#### [REQUIRED WORK]
Please revise all the records below, changing "green" to "blue" wherever it appears and keeping the rest of the text unchanged. Leave the pictures out of your answer.

#### [MATERIAL SUPPLIED]
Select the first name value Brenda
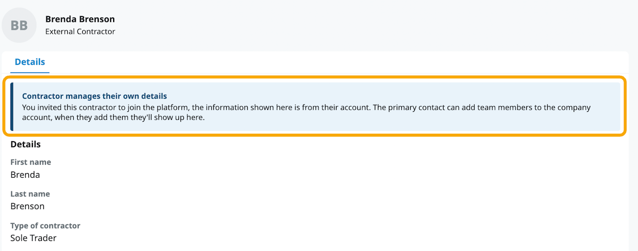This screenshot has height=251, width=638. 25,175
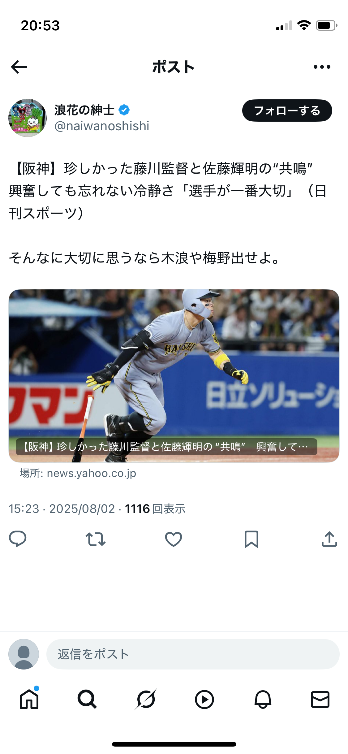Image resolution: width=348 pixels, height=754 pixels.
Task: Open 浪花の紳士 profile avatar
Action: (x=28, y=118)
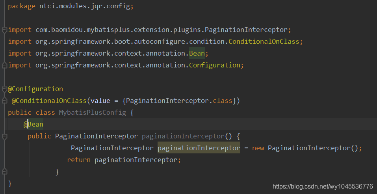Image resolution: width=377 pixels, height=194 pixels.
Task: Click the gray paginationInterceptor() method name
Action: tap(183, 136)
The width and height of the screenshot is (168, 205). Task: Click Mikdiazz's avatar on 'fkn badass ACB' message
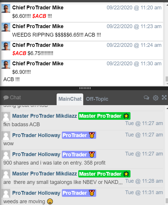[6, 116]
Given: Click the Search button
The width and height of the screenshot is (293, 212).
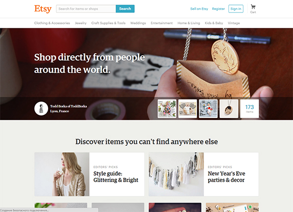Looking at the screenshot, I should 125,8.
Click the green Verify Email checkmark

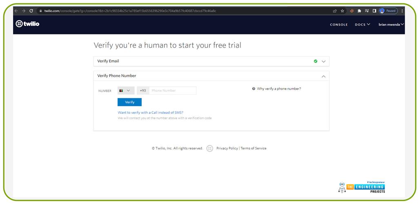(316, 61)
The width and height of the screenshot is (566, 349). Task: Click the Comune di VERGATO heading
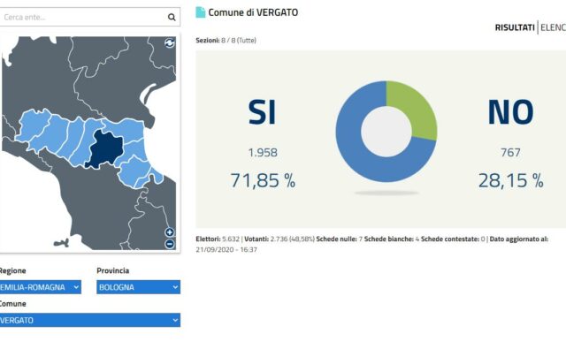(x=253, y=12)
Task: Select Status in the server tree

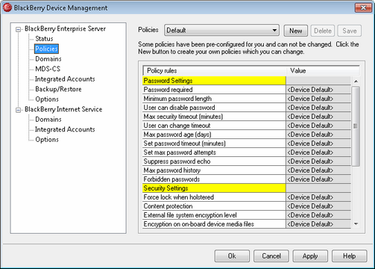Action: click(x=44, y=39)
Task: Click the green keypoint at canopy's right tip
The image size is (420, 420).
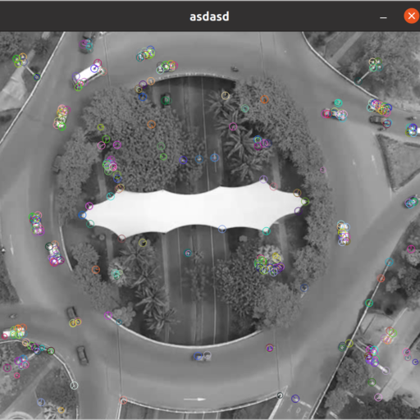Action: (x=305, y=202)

#### [WRITTEN ANSWER]
Select the first name value Brenda
This screenshot has height=251, width=638. 25,175
Image resolution: width=348 pixels, height=754 pixels.
Task: Open 浪花の紳士 profile avatar
Action: (x=28, y=118)
Image resolution: width=377 pixels, height=194 pixels.
Task: Click the gray paginationInterceptor() method name
Action: tap(183, 136)
The width and height of the screenshot is (168, 205). Task: Click Mikdiazz's avatar on 'fkn badass ACB' message
[6, 116]
Given: Click the Search button
The width and height of the screenshot is (293, 212).
Looking at the screenshot, I should 125,8.
Click the blue Verify Email checkmark

(316, 61)
The width and height of the screenshot is (566, 349). Task: Click the Comune di VERGATO heading
(x=253, y=12)
Task: Select Status in the server tree

Action: click(x=44, y=39)
Task: Click the blue keypoint at canopy's right tip
The image size is (420, 420).
Action: (x=305, y=202)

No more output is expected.